Marco Ponzi kindly pointed out that there was a mistake in my previous entropy posts. It was did not invalidate the results, but was still enough to noticeably change the numbers. However, instead of rewriting the previous posts with corrected numbers, I decided to do over the experiment, improving it at the same time.

What was this about again?

One of the main problems we have with the text of the Voynich manuscript is that its characters are relatively easy to predict – more so than in any language we know of. We say that its conditional character entropy (h2) is too low. One part of this problem (though certainly not all!) is caused by the fact that the commonly used EVA transliteration system splits certain glyphs into separate strokes. For example, the “bench” glyph becomes EVA [ch]. This makes that the c+h pairing suddenly becomes extremely predictable, dragging down h2.

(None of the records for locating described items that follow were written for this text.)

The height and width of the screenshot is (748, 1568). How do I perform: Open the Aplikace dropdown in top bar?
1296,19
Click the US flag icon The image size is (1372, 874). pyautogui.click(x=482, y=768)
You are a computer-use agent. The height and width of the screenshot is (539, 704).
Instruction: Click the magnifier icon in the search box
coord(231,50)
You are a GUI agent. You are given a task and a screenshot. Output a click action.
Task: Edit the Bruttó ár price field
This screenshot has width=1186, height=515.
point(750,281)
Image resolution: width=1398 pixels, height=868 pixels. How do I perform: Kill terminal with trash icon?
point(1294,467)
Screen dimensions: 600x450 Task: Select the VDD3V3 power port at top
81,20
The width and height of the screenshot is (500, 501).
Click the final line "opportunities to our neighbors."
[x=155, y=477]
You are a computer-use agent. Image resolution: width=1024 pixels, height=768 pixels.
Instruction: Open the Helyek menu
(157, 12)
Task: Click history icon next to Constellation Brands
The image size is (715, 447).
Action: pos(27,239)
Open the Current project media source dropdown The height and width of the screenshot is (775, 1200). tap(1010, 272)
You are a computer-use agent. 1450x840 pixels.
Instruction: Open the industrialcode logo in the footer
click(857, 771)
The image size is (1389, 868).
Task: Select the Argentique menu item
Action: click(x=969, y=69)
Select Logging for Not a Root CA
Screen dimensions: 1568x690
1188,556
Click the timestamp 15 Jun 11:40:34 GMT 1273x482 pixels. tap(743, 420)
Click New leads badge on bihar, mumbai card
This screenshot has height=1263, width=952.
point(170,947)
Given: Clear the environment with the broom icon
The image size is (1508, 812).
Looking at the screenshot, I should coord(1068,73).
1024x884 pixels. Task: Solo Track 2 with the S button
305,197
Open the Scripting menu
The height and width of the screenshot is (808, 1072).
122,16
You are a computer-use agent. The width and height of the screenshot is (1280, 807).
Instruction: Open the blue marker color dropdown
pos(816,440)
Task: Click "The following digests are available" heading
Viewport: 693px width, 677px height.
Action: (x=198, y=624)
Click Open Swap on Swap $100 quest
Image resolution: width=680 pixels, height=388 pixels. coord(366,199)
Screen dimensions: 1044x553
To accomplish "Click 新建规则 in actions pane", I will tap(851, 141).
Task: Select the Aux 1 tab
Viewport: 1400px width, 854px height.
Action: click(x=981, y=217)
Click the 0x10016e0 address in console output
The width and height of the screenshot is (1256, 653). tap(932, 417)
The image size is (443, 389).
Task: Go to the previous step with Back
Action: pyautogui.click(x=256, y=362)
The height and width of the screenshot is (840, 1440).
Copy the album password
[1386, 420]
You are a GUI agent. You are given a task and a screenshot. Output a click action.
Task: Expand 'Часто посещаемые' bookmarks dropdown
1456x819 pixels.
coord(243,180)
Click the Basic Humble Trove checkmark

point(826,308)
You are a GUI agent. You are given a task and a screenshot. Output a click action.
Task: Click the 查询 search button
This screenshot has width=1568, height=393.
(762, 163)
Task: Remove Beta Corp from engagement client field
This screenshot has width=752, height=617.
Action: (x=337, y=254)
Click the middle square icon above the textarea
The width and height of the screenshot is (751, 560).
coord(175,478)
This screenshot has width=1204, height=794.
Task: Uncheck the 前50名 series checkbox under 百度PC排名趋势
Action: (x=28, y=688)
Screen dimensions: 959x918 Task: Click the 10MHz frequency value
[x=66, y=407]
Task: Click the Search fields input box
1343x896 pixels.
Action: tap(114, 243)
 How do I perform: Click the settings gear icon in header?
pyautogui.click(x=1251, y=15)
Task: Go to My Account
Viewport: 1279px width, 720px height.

The example above would be [chain] in EVA, while it could just represent two glyphs, the “bench” and something that looks like a loopy “m”. Since such stroke groups are common, it is possible that EVA decreases h2 by using multiple letters to represent them. This is not a criticism of EVA, I like it and the fact that everybody can use it to communicate about the MS, but rather of the fact that not all researchers are aware of EVA’s impact on statistics.

While I started by mapping the impact of EVA, my interest then shifted to common n-grams (groups of glyphs) in general. Because even if we factor out potentially “introduced” problems like [ch], there are still many common n-grams like [ol], [dy] etc, which are harder to interpret as single glyphs because they consist of clearly separate parts.

Imagine that [o] modifies the next glyph. So for example, [t] is “t”, but [ot] is “d”. This hypothesis assumes that Voynichese is a verbose cipher, whereby one glyph in the source text is represented by a group of glyphs in the ciphertext. While I do not wish to argue that Voynichese is a verbose cipher, it is still interesting to see how entropy changes if we reverse this hypothetical process.

Improved experiment – setup

My goal is to increase h2, preferably up to the magical barrier of 3.00, while at the same time keeping h1 in check. I do this by replacing common n-grams like [aiin] with a single new glyph, for example [A]. If you keep doing this, you can of course increase character entropy up to a point where it matches word entropy since each word (type) will be a unique glyph. This is why it is important to keep an eye on h1 as well, which makes the experiment much more tricky; some replacements increase h1 by much more than they increase h2, so those are to be avoided.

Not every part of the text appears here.